-- Records shown follows --

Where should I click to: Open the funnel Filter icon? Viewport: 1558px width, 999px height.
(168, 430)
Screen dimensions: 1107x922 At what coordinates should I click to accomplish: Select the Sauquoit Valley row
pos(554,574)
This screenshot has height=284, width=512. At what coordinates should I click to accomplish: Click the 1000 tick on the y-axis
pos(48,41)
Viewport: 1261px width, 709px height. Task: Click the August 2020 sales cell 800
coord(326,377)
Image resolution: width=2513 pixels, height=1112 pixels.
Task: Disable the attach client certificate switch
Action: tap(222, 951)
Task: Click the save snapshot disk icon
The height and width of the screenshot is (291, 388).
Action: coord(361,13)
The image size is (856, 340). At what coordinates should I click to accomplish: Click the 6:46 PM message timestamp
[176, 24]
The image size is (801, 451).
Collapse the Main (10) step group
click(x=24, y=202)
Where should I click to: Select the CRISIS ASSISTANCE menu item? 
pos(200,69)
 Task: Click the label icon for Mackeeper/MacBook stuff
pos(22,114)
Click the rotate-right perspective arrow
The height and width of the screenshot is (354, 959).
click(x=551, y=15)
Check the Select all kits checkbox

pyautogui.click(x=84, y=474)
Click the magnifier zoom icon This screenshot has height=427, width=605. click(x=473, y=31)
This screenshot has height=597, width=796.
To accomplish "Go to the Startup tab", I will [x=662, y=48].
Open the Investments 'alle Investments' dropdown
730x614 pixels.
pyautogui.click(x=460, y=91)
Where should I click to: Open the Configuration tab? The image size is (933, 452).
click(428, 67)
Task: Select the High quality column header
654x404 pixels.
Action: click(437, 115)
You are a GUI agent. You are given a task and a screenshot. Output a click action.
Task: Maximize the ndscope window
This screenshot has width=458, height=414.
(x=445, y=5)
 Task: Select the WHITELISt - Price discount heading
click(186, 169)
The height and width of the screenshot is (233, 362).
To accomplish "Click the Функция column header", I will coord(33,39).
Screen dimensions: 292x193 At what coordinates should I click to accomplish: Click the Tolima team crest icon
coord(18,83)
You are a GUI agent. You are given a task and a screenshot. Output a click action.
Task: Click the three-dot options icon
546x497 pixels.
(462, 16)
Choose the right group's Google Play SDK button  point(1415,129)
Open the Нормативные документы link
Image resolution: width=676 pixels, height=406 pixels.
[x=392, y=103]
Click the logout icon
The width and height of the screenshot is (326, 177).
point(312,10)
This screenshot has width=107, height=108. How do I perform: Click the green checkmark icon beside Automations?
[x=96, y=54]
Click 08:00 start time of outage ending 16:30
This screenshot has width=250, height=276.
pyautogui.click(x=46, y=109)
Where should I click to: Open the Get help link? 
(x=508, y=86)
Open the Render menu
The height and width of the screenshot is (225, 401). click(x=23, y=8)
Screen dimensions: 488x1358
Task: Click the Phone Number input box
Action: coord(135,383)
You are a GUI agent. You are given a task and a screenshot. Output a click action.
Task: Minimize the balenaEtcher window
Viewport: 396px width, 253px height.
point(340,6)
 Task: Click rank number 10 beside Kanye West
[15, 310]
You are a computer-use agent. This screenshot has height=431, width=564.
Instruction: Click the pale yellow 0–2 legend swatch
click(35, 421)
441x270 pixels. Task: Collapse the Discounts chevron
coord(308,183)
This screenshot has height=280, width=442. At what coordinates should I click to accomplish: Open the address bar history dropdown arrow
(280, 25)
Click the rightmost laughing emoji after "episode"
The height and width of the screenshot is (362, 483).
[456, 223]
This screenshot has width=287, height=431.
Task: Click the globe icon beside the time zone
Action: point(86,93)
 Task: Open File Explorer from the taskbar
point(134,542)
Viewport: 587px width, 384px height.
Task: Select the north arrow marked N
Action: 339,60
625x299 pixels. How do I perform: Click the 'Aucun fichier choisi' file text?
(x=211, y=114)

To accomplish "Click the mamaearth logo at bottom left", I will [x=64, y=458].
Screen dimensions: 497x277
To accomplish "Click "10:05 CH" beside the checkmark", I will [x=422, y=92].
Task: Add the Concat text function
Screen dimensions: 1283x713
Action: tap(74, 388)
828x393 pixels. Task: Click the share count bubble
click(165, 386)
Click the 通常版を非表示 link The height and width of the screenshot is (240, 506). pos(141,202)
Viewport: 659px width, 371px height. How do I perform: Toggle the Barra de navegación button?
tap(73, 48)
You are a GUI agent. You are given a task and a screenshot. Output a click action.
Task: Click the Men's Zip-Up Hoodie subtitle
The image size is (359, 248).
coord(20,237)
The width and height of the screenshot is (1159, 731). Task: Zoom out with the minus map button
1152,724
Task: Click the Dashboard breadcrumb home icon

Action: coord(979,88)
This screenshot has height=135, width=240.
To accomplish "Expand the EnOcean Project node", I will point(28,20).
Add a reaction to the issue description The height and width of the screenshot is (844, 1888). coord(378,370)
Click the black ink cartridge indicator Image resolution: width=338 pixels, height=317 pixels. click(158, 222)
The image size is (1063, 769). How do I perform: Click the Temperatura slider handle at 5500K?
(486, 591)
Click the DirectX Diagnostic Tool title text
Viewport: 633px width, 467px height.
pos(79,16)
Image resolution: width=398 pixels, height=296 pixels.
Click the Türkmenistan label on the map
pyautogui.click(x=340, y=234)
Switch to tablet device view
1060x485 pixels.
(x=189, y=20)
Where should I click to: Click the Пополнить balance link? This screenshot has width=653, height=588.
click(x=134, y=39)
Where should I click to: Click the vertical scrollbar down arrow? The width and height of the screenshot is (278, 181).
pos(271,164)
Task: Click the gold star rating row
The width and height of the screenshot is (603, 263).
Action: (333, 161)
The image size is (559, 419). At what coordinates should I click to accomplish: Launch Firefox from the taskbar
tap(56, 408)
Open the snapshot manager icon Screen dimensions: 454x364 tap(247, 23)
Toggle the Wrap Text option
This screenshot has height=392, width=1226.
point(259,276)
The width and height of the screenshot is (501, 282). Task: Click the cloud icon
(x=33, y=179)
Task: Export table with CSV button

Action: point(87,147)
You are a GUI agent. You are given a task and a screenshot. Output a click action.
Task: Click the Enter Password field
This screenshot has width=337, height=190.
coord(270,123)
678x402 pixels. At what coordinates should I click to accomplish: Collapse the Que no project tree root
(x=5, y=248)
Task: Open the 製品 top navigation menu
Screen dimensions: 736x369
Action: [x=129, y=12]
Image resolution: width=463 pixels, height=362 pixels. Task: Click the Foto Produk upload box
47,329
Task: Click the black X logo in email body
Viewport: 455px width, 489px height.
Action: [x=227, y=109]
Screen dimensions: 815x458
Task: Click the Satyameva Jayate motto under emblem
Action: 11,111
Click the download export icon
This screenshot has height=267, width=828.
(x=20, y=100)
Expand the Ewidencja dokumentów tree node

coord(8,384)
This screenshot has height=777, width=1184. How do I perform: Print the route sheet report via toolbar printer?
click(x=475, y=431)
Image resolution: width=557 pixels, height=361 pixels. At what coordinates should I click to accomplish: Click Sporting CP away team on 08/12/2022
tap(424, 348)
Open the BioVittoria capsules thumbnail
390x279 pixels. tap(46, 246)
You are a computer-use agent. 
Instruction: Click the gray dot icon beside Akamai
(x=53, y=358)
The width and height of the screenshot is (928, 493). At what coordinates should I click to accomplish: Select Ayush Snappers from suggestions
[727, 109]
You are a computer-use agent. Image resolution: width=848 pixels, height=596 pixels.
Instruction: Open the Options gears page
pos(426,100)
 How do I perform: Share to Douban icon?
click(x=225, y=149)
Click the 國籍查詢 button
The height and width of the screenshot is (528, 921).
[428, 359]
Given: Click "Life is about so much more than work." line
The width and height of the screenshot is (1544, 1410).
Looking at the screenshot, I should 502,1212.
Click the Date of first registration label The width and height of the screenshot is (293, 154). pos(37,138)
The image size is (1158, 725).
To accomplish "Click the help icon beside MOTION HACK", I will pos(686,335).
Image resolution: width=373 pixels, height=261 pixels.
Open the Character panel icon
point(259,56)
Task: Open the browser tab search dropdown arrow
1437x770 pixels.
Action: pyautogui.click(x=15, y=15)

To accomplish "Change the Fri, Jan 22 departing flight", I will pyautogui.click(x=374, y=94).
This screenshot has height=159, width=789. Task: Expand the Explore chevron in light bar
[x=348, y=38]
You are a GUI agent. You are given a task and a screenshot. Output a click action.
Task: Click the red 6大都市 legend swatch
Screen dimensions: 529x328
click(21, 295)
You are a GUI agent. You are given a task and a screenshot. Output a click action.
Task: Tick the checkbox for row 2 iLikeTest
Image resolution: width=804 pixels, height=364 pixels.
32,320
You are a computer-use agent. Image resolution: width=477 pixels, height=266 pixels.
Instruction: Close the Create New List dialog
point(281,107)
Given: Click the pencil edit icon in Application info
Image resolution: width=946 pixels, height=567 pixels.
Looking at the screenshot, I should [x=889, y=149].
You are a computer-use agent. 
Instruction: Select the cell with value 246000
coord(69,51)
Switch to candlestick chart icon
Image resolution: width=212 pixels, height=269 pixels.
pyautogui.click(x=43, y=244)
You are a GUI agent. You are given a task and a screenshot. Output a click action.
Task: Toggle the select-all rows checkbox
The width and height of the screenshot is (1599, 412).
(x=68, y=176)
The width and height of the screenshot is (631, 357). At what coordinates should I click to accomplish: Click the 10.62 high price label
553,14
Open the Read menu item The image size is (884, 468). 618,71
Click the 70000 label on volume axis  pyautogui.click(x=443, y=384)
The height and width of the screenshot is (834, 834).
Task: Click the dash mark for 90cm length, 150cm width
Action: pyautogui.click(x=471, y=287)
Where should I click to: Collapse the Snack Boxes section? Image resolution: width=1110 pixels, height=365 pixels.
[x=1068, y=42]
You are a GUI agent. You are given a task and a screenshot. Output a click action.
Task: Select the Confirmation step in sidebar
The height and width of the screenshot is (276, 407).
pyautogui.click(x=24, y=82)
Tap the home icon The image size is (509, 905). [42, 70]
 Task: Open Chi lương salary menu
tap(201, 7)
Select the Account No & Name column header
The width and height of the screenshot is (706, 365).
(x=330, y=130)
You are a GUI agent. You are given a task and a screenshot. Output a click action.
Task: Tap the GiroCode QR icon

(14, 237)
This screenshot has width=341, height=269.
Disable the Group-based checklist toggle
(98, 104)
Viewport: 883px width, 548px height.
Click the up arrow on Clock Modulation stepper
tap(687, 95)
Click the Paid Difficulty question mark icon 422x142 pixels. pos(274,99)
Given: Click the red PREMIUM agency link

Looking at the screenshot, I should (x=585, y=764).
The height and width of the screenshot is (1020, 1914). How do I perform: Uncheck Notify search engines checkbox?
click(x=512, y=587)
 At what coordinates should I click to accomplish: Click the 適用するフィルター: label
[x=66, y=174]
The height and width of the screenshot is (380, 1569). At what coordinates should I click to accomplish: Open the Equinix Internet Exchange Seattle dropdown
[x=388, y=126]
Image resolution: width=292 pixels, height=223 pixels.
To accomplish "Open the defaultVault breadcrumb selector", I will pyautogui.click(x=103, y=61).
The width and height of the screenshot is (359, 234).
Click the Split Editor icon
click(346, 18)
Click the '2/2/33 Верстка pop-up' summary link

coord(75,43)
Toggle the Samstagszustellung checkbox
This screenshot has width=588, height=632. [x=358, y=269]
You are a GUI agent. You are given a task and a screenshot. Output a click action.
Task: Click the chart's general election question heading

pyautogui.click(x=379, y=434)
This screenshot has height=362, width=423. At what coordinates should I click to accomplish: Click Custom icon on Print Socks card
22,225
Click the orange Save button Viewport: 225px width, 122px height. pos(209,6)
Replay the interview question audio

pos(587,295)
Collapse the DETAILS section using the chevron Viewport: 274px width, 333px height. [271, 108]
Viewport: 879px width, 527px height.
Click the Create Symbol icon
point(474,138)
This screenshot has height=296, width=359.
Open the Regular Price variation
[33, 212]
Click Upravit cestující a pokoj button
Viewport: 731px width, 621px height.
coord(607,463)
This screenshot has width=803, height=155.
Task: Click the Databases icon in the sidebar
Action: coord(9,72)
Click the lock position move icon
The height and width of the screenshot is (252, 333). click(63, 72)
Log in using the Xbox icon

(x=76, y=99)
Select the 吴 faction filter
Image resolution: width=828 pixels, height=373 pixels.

-- Records shown concluded --

## Problem
Above are the lines; repeat exactly the ones from the line containing "Task: Minimize the balenaEtcher window" down to the line containing "Click the black ink", both inclusive.

## Result
Task: Minimize the balenaEtcher window
Viewport: 396px width, 253px height.
point(340,6)
 Task: Click rank number 10 beside Kanye West
[15, 310]
You are a computer-use agent. This screenshot has height=431, width=564.
Instruction: Click the pale yellow 0–2 legend swatch
click(35, 421)
441x270 pixels. Task: Collapse the Discounts chevron
coord(308,183)
This screenshot has height=280, width=442. At what coordinates should I click to accomplish: Open the address bar history dropdown arrow
(280, 25)
Click the rightmost laughing emoji after "episode"
The height and width of the screenshot is (362, 483).
[456, 223]
This screenshot has width=287, height=431.
Task: Click the globe icon beside the time zone
Action: point(86,93)
 Task: Open File Explorer from the taskbar
point(134,542)
Viewport: 587px width, 384px height.
Task: Select the north arrow marked N
Action: 339,60
625x299 pixels. How do I perform: Click the 'Aucun fichier choisi' file text?
(x=211, y=114)

To accomplish "Click the mamaearth logo at bottom left", I will [x=64, y=458].
Screen dimensions: 497x277
To accomplish "Click "10:05 CH" beside the checkmark", I will [x=422, y=92].
Task: Add the Concat text function
Screen dimensions: 1283x713
Action: tap(74, 388)
828x393 pixels. Task: Click the share count bubble
click(165, 386)
Click the 通常版を非表示 link The height and width of the screenshot is (240, 506). pos(141,202)
Viewport: 659px width, 371px height. How do I perform: Toggle the Barra de navegación button?
tap(73, 48)
You are a GUI agent. You are given a task and a screenshot. Output a click action.
Task: Click the Men's Zip-Up Hoodie subtitle
The image size is (359, 248).
coord(20,237)
The width and height of the screenshot is (1159, 731). Task: Zoom out with the minus map button
1152,724
Task: Click the Dashboard breadcrumb home icon

Action: coord(979,88)
This screenshot has height=135, width=240.
To accomplish "Expand the EnOcean Project node", I will point(28,20).
Add a reaction to the issue description The height and width of the screenshot is (844, 1888). coord(378,370)
Click the black ink cartridge indicator Image resolution: width=338 pixels, height=317 pixels. click(158, 222)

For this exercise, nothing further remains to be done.